| DATA TO EXAMINE |
<<<<

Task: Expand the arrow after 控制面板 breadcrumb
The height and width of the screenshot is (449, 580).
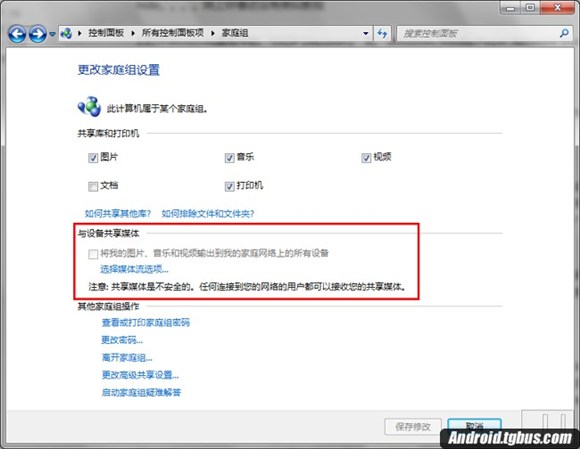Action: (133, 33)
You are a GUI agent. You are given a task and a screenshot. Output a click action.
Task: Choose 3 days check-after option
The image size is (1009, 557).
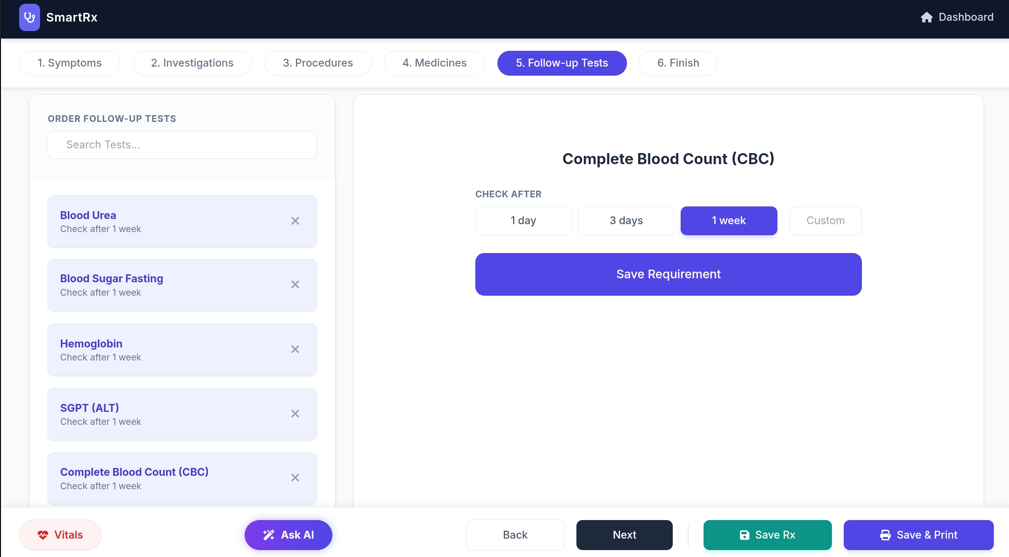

>>>>

| EXERCISE BRIEF |
In the material above, which lines contain "after"? Copy each of them.

| RESULT FOR THIS TASK |
Task: Expand the arrow after 控制面板 breadcrumb
Task: Choose 3 days check-after option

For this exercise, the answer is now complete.